O frenesi aumentou quando o britânico Basil Heatley despontou 40 metros atrás de Tsuburaya. A euforia rapidamente se transformou em pavor e de pavor em frustração. O japonês foi ultrapassado. Ficou com o terceiro lugar, quatro segundos atrás de Heatley. A prata virara bronze. E, no entanto, depois do susto, a plateia saudou a extraordinária conquista do conterrâneo, pouco se incomodando com a cena que acontecera, a ultrapassagem de última hora. Depois do pódio, Tsuburaya ergueu a medalha, fez uma reverência para os fãs e especialmente para o camarote onde estavam o príncipe herdeiro e a princesa. E, no entanto, apesar do sorriso tímido, parecia arder por dentro. Ter descido um degrau diante dos olhos do mundo, já no estádio, era dor que, aparentemente, nunca deixou de sentir. O que ele disse, há 57 anos, se assemelha com o que afirmou Kohei Uchimura, agora: “Cometi um erro imperdoável na frente do povo japonês”.

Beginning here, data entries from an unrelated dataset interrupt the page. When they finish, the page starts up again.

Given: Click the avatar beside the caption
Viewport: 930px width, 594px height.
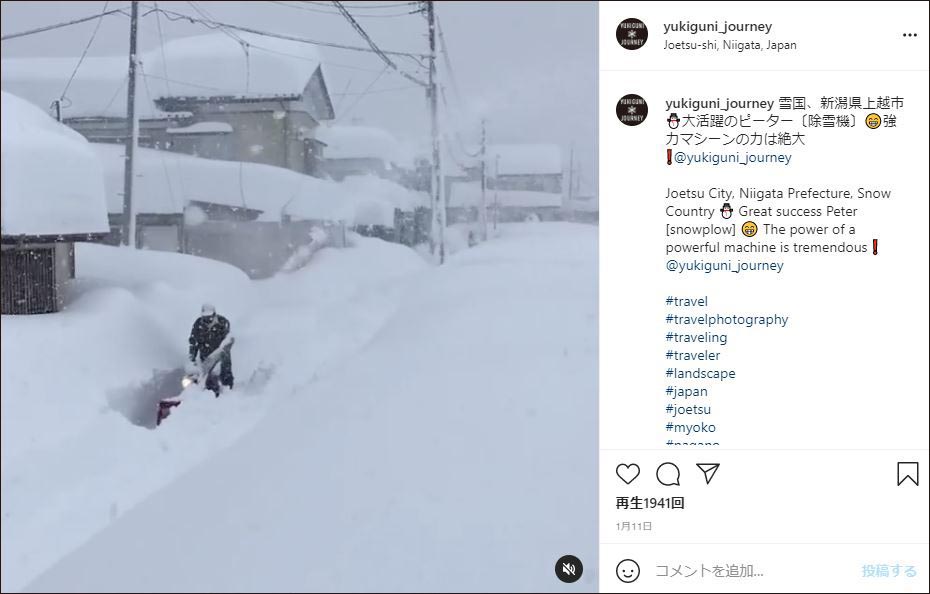Looking at the screenshot, I should coord(632,110).
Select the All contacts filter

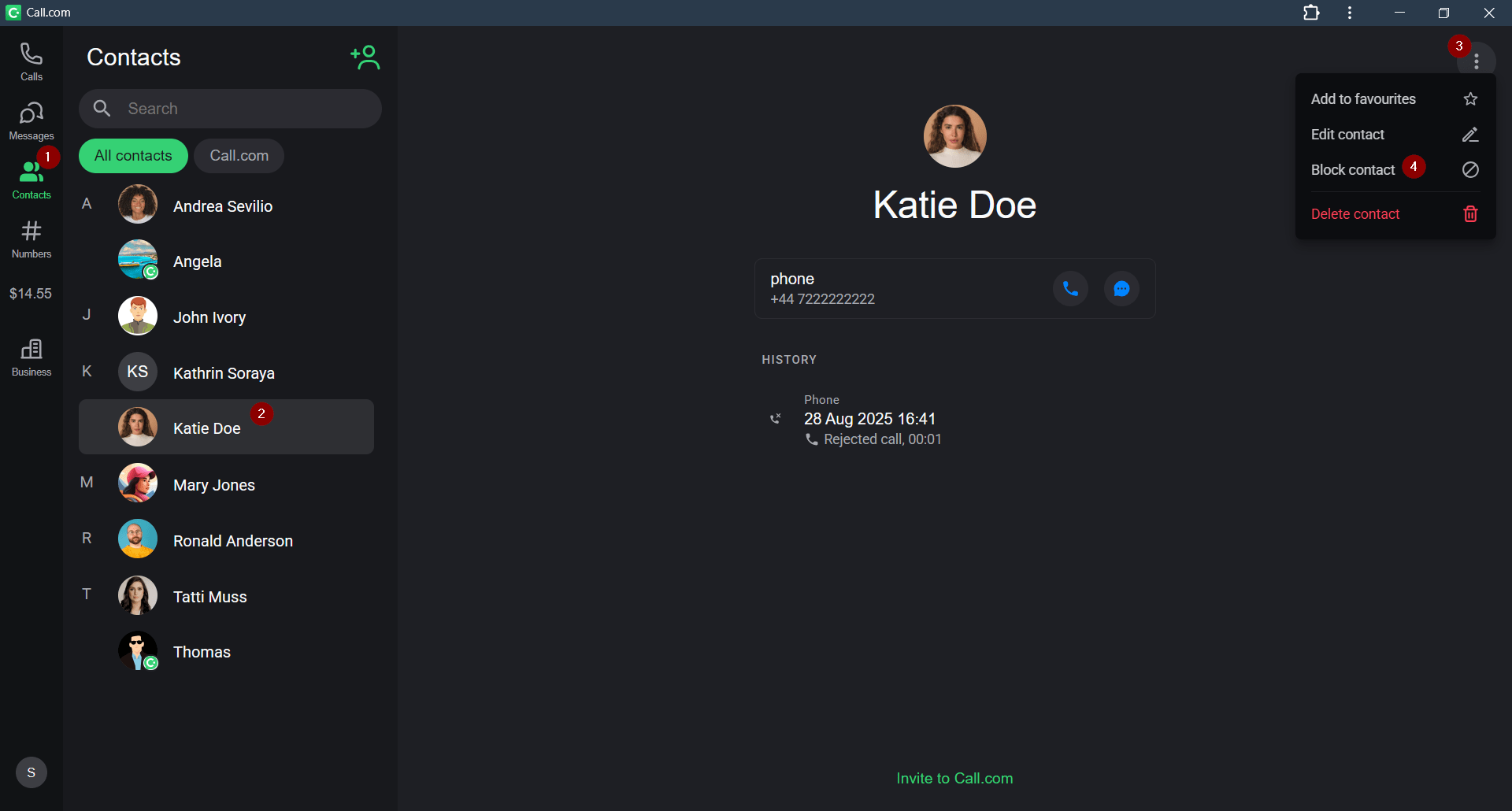pyautogui.click(x=133, y=156)
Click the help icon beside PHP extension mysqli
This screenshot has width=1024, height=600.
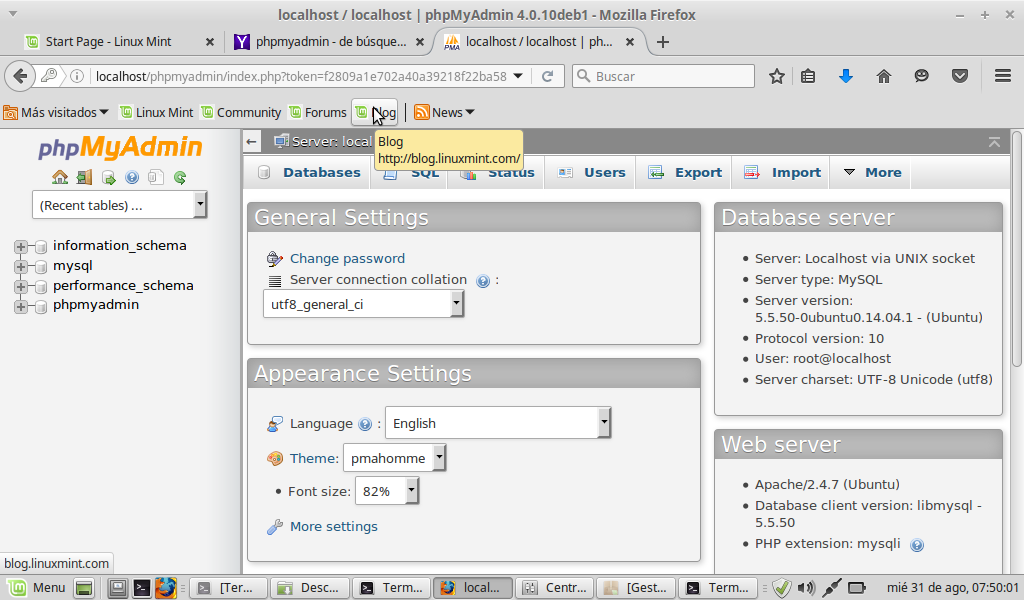click(917, 545)

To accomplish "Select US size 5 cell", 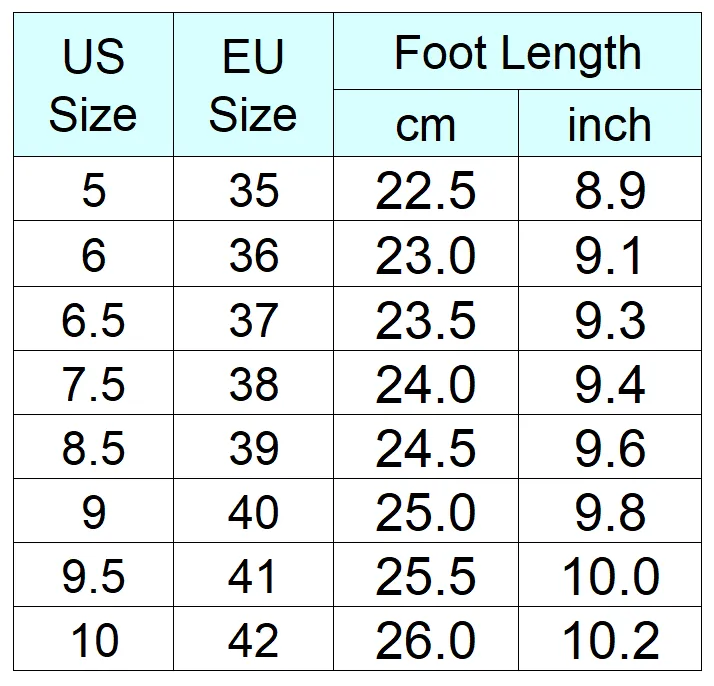I will click(x=93, y=189).

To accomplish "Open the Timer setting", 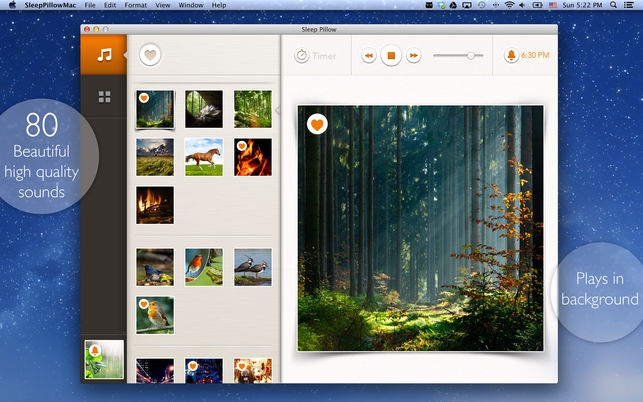I will coord(315,56).
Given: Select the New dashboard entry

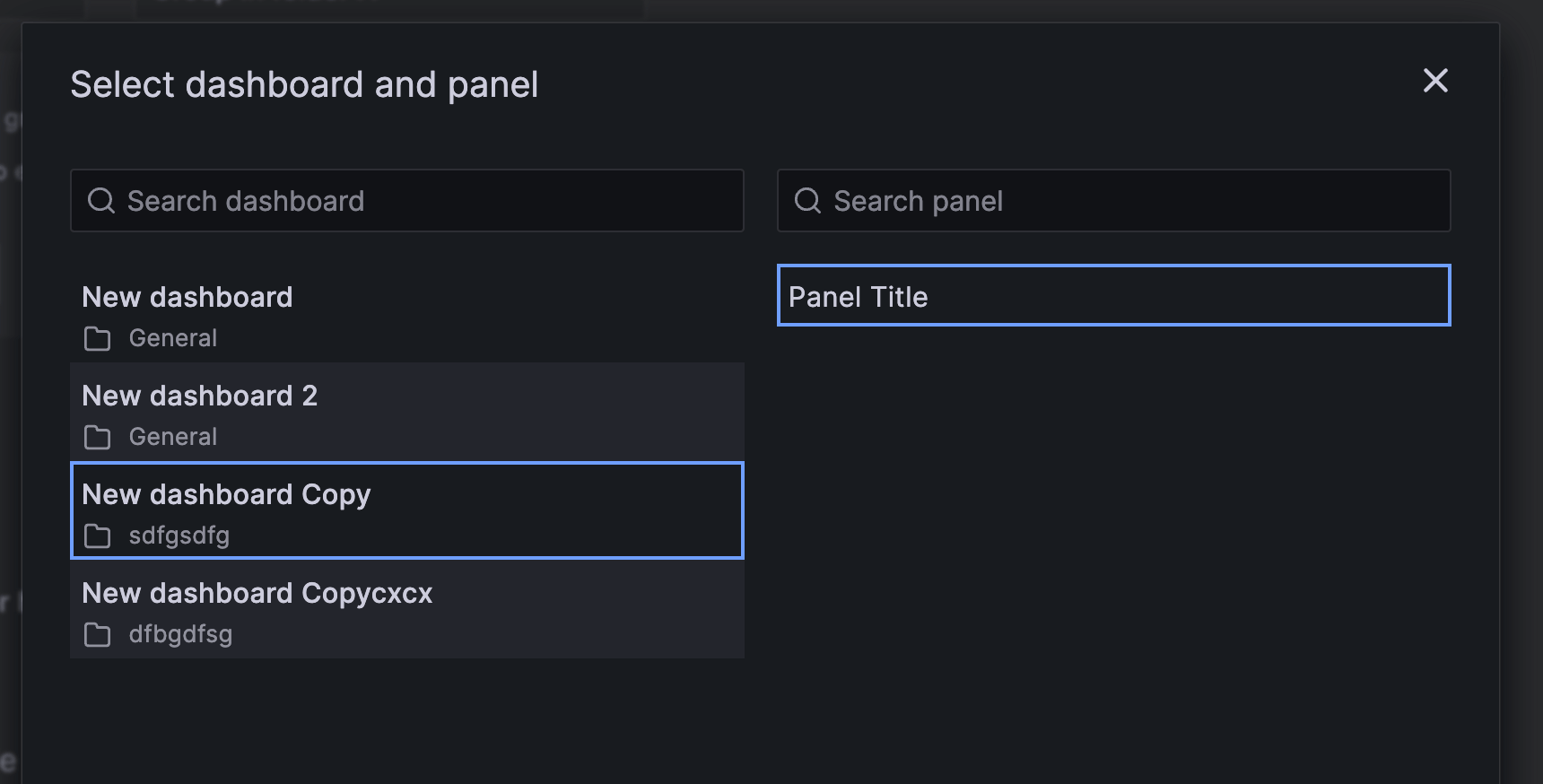Looking at the screenshot, I should 407,314.
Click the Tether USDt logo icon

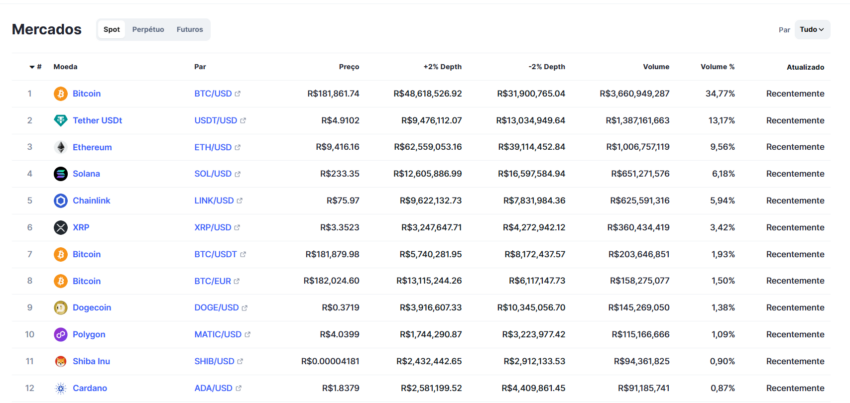point(61,120)
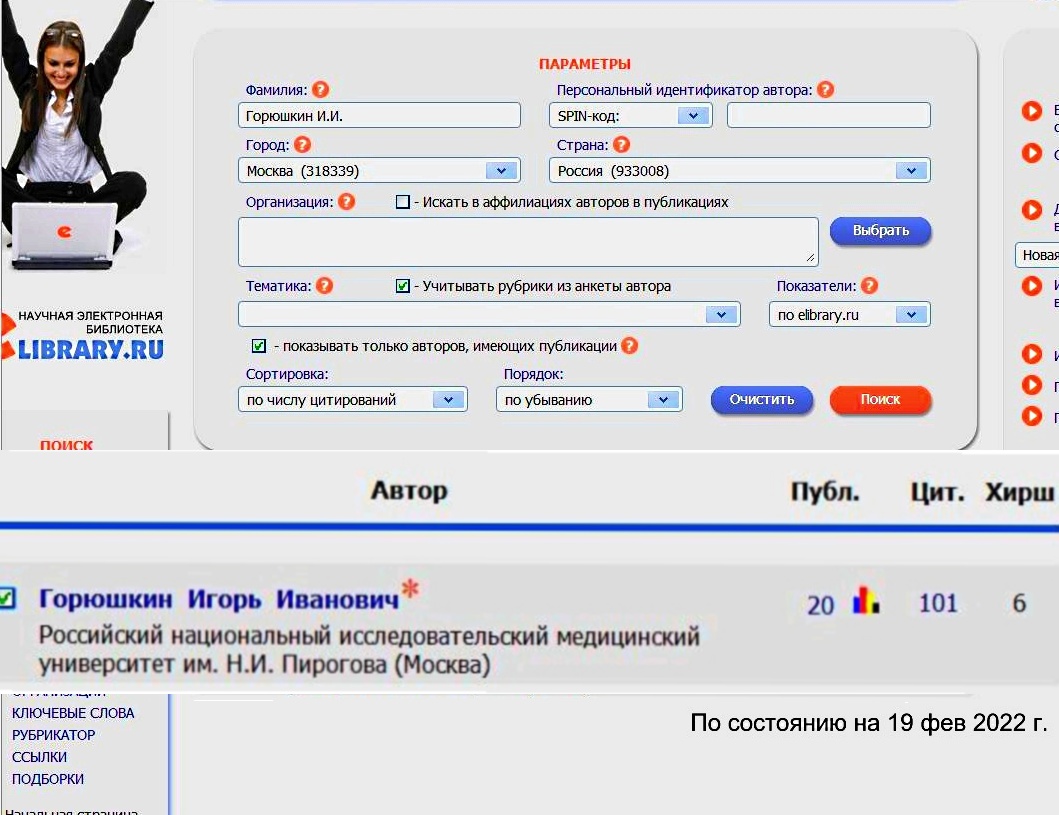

O maratonista anunciou que nos Jogos do México, em 1968, compensaria a derrota. Mas ele nunca chegou ao México. Treinou como nunca, mas em 1967 lidava com uma hérnia de disco e lesões nos tendões de Aquiles. Em 8 de janeiro de 1968, depois de ter sido deixado pela namorada em sua cidade natal, Sukagawa, Tsuburaya usou uma lâmina de barbear para cortar sua artéria carótida. Foi encontrado morto agarrado à sua medalha de bronze. A carta de suicídio, divulgada pela família, virou um símbolo de honra no Japão: “Meu querido pai e minha querida mãe, seu Kokichi está cansado demais para correr. Por favor, perdoe-o.” Soube-se, depois, que ele enviara uma carta também ao presidente do Comitê Olímpico Japonês com um pedido de desculpas. “Lamento não ter conseguido cumprir minha promessa. Oro por seu sucesso na Olimpíada do México”. Tsuburaya tinha 27 anos. “Trabalho árduo, humildade, responsabilidade e fidelidade; Tsuburaya conecta muitos aspectos comportamentais do Japão”, disse Roy Tomizawa, autor do livro 1964 – The Greatest Year in the History of Japan ao The New York Times. “A simplicidade e a poesia do bilhete suicida que ele deixou é comovente, embora simples e discreto. Entende-se porque tantos japoneses ficaram comovidos”.
Entende-se porque Kohei Uchimura dizer que já não pode ser chamado de rei é comovente.